Create a basic search index in Azure Cognitive Search

In Azure Cognitive Search, a search index stores searchable content used for full text and filtered queries. An index is defined by a schema and saved to the service, with data import following as a second step.

Indexes contain documents. Conceptually, a document is a single unit of searchable data in your index. A retailer might have a document for each product, a news organization might have a document for each article, and so forth. Mapping these concepts to more familiar database equivalents: a search index equates to a table, and documents are roughly equivalent to rows in a table.

The physical structure of an index is determined by the schema, with fields marked as "searchable" resulting in an inverted index created for that field.

You can create an index with the following tools and APIs:

It's easier to learn with a portal tool. The portal enforces requirements and schema rules for specific data types, such as disallowing full text search capabilities on numeric fields. Once you have a workable index, you can transition to code by retrieving the JSON definition from the service using Get Index (REST API) and adding it to your solution.

Arriving at a final index design is an iterative process. It's common to start with the portal to create the initial index and then switch to code to place the index under source control.

  1. Determine whether you can use Import data. The wizard performs all-in-one indexer-based indexing if the source data is from a supported data source type in Azure.

  2. If you can't use Import data, start with Add Index to define the schema.

    Add index command

  3. Provide a name and key used to uniquely identify each search document in the index. The key is mandatory and must be of type Edm.String. During import, you should plan on mapping a unique field in source data to this field.

    The portal gives you an id field for the key. To override the default id, create a new field (for example, a new field definition called HotelId) and then select it in Key.

    Fill in required properties

  4. Add more fields. The portal shows you which field attributes are available for different data types.
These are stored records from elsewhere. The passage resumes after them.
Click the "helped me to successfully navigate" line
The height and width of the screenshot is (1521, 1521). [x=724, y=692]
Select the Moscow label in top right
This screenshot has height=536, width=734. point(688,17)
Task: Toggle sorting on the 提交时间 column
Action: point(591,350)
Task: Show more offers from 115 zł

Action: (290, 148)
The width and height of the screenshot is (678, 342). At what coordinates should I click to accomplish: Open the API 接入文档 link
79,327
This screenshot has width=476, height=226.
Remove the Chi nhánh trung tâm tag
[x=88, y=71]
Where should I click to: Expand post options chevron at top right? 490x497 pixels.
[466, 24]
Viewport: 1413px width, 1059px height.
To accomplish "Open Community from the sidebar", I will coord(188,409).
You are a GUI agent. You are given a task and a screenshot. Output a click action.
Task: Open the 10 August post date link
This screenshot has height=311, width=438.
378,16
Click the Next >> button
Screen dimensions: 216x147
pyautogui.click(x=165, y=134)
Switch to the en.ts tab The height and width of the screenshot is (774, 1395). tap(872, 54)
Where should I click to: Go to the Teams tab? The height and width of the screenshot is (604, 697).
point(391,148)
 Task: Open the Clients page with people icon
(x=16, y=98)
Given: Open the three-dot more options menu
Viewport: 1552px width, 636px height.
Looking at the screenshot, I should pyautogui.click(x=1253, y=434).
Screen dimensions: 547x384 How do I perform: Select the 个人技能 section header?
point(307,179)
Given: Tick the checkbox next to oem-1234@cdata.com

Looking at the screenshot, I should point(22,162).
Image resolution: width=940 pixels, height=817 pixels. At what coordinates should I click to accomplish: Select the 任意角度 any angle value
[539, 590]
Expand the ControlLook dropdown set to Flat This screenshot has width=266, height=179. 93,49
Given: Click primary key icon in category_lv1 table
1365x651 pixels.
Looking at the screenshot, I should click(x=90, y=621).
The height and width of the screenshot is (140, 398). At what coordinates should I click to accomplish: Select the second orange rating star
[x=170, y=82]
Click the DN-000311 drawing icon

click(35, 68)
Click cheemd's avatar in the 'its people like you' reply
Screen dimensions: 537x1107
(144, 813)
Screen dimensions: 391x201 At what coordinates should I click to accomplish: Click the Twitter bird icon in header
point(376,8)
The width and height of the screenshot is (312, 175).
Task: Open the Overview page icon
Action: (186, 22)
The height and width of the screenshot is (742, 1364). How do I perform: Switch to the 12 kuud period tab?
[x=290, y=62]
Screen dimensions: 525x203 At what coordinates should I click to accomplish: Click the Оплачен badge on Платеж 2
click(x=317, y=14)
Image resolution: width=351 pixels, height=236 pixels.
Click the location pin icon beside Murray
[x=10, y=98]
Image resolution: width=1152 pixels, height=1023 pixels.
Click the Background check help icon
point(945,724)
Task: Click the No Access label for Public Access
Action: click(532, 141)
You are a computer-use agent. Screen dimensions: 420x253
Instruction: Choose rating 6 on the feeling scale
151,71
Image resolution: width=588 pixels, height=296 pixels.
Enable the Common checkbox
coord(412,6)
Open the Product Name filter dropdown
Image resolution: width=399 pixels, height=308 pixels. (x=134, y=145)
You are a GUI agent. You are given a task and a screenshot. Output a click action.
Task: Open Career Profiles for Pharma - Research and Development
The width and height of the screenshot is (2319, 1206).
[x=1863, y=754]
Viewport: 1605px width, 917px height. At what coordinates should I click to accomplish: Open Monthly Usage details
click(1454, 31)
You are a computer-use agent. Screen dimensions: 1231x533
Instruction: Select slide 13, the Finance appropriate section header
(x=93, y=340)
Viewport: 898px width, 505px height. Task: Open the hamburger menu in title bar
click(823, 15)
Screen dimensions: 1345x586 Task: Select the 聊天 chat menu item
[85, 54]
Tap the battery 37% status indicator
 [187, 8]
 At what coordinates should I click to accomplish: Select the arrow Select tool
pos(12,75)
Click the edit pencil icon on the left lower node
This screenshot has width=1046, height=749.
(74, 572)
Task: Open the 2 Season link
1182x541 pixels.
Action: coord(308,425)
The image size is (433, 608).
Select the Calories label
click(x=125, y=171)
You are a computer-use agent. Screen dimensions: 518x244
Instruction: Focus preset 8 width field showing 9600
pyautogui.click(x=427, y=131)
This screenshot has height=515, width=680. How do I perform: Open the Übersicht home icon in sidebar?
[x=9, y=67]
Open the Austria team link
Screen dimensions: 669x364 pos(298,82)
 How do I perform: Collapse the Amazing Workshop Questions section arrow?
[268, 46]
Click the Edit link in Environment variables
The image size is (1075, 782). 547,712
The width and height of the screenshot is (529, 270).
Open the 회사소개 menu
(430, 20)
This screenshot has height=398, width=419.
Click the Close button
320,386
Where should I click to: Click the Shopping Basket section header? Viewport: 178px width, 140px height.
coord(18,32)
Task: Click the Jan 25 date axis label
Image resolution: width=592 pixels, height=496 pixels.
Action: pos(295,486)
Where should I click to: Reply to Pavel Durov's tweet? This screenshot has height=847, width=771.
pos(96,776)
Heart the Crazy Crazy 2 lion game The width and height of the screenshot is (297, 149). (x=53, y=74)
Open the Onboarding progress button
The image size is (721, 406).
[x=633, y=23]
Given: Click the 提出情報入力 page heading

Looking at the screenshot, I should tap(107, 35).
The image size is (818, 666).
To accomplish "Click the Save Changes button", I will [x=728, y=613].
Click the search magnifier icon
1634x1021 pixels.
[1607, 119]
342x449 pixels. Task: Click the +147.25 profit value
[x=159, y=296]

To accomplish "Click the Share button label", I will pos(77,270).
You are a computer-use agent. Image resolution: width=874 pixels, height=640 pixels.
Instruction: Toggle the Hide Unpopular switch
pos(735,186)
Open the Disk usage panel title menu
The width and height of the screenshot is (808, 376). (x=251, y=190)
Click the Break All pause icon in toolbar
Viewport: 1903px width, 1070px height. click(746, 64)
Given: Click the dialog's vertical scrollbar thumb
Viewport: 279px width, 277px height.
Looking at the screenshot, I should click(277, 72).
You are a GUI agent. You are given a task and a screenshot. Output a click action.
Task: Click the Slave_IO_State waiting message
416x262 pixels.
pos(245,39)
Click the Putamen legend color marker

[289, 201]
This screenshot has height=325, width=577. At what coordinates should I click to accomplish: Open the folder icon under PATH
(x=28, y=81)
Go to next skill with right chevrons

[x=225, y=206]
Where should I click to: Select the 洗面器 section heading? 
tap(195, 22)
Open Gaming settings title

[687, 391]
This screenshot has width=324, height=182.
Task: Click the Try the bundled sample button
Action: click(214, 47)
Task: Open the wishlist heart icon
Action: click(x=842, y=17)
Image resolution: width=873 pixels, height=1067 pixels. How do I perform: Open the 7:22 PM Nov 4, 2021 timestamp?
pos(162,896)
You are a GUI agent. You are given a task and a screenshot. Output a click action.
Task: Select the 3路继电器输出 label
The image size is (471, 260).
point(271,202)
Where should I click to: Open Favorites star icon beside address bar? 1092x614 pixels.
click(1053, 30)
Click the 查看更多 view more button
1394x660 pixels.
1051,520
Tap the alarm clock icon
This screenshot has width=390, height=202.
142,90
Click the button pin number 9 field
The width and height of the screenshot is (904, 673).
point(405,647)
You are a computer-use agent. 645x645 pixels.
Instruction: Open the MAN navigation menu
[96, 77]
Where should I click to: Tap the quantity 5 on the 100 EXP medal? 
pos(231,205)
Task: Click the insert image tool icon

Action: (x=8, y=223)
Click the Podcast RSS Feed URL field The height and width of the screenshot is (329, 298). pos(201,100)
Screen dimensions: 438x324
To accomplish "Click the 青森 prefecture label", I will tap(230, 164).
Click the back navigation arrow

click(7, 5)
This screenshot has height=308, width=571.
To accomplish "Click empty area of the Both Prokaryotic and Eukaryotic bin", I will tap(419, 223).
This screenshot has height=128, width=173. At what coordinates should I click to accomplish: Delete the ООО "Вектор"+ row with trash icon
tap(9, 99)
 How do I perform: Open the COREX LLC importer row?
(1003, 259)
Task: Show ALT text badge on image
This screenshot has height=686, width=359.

If you're new to index design, this is helpful.

    If incoming data is hierarchical in nature, assign the complex type data type to represent the nested structures. The built-in sample data set, Hotels, illustrates complex types using an Address (contains multiple sub-fields) that has a one-to-one relationship with each hotel, and a Rooms complex collection, where multiple rooms are associated with each hotel.

  5. Assign any Analyzers to string fields before the index is created. Do the same for suggesters if you want to enabled autocomplete on specific fields.

  6. Click Create to build the physical structures in your search service.

  7. After an index is created, use additional commands to review definitions or add more elements.

    Add index page showing attributes by data type

  8. Download the index schema using Get Index (REST API) and a web testing tool like Postman. You now have a JSON representation of the index that you can adapt for code.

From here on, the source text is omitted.